With the material below, print exactly the lines between the line holding "Home (39, 37)" and the line holding "READ MORE (707, 2362)", inclusive. Add nothing else.

○ ○ ○

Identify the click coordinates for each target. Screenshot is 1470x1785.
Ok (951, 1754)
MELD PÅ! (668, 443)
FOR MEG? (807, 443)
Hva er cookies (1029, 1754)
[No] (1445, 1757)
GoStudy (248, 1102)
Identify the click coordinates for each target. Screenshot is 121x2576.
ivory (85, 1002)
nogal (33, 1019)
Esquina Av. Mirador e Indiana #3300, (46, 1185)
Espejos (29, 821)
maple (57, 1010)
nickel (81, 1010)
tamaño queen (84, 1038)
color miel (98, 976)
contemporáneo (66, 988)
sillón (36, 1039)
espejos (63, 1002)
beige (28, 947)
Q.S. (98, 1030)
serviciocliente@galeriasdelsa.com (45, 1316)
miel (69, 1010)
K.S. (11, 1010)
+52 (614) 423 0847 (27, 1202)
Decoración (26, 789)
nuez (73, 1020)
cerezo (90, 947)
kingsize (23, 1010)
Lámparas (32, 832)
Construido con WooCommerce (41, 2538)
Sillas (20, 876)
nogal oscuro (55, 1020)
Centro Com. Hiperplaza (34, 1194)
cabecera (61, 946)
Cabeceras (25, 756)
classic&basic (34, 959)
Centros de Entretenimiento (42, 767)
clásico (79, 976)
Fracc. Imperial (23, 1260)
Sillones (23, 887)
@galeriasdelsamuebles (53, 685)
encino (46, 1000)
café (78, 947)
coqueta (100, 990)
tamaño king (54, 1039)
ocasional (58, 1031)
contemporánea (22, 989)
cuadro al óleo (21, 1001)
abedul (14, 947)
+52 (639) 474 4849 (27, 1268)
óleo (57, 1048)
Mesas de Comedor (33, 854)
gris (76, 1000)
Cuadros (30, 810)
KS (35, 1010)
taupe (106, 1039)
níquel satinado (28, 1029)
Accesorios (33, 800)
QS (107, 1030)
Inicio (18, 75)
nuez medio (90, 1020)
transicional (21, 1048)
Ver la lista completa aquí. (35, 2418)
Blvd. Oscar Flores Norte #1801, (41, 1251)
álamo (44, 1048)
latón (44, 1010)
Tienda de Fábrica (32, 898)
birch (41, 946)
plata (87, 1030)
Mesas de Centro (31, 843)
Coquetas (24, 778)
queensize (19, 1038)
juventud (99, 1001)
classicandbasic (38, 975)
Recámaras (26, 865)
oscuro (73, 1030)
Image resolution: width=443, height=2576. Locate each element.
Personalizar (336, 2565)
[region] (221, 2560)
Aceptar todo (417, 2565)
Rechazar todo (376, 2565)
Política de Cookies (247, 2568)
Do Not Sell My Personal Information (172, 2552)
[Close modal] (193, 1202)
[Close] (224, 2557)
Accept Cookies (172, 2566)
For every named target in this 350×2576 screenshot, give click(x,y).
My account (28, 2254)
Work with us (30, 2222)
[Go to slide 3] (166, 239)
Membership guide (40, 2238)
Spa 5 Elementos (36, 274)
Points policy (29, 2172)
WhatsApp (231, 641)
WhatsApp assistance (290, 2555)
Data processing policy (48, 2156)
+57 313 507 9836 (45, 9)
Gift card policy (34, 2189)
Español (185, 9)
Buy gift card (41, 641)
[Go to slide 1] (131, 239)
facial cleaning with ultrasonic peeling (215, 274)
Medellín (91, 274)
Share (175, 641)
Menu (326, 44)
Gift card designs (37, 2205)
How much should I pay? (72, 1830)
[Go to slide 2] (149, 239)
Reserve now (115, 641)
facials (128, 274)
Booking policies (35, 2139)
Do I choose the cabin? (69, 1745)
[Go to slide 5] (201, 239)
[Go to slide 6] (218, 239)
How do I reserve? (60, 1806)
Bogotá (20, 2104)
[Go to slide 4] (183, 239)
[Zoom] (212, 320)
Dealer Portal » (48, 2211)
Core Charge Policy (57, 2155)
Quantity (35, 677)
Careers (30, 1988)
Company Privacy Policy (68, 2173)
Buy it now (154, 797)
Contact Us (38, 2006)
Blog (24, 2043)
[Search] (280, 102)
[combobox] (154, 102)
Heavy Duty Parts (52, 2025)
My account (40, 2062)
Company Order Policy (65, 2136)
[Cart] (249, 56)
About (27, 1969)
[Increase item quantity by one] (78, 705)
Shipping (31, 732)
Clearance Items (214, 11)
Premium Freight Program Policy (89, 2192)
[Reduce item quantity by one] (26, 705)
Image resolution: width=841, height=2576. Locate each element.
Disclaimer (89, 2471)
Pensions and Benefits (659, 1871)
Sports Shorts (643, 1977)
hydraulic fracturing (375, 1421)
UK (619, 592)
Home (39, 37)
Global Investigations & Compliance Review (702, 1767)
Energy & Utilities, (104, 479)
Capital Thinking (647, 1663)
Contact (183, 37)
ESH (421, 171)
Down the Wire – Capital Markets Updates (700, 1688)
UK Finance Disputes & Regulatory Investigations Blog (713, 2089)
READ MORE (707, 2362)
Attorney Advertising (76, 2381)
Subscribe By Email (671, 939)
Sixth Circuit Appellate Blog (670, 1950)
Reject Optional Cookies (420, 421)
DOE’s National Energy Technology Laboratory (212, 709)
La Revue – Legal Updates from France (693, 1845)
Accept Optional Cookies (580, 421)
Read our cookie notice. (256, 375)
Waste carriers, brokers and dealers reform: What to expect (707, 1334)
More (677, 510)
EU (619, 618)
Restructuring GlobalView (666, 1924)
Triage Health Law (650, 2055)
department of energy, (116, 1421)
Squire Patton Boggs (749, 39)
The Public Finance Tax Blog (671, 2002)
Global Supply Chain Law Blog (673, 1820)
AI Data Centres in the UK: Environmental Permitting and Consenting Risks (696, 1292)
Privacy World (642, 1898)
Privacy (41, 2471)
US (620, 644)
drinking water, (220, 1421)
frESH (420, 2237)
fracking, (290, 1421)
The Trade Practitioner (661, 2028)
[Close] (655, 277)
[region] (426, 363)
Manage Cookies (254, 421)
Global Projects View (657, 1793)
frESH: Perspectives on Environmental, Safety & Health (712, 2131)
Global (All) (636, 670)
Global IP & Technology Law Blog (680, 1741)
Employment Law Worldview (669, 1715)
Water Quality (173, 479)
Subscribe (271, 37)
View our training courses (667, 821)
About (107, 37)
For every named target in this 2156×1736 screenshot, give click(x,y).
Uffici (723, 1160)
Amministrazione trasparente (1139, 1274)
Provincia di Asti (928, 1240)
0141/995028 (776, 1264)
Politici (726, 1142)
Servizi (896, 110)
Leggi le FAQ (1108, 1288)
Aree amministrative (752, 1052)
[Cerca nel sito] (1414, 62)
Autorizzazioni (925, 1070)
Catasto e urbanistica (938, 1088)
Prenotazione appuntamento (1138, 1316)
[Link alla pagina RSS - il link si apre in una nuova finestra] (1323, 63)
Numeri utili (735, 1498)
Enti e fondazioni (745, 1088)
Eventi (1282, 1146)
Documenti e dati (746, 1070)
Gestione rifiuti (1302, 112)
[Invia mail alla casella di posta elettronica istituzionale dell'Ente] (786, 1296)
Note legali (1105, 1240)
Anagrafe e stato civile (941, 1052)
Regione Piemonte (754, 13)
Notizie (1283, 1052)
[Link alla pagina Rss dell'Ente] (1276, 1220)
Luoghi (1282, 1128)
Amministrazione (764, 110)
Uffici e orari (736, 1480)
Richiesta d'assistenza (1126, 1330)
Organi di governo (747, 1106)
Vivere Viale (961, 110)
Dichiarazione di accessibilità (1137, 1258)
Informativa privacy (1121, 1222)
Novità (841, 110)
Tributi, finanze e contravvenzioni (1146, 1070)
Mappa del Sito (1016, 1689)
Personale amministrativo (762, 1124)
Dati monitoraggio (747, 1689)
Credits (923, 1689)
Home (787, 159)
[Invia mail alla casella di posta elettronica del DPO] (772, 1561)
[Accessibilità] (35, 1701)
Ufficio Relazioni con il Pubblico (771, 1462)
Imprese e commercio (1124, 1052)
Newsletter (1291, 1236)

○ ○ ○

### Response to this task
Home (39, 37)
Global Investigations & Compliance Review (702, 1767)
Energy & Utilities, (104, 479)
Capital Thinking (647, 1663)
Contact (183, 37)
ESH (421, 171)
Down the Wire – Capital Markets Updates (700, 1688)
UK Finance Disputes & Regulatory Investigations Blog (713, 2089)
READ MORE (707, 2362)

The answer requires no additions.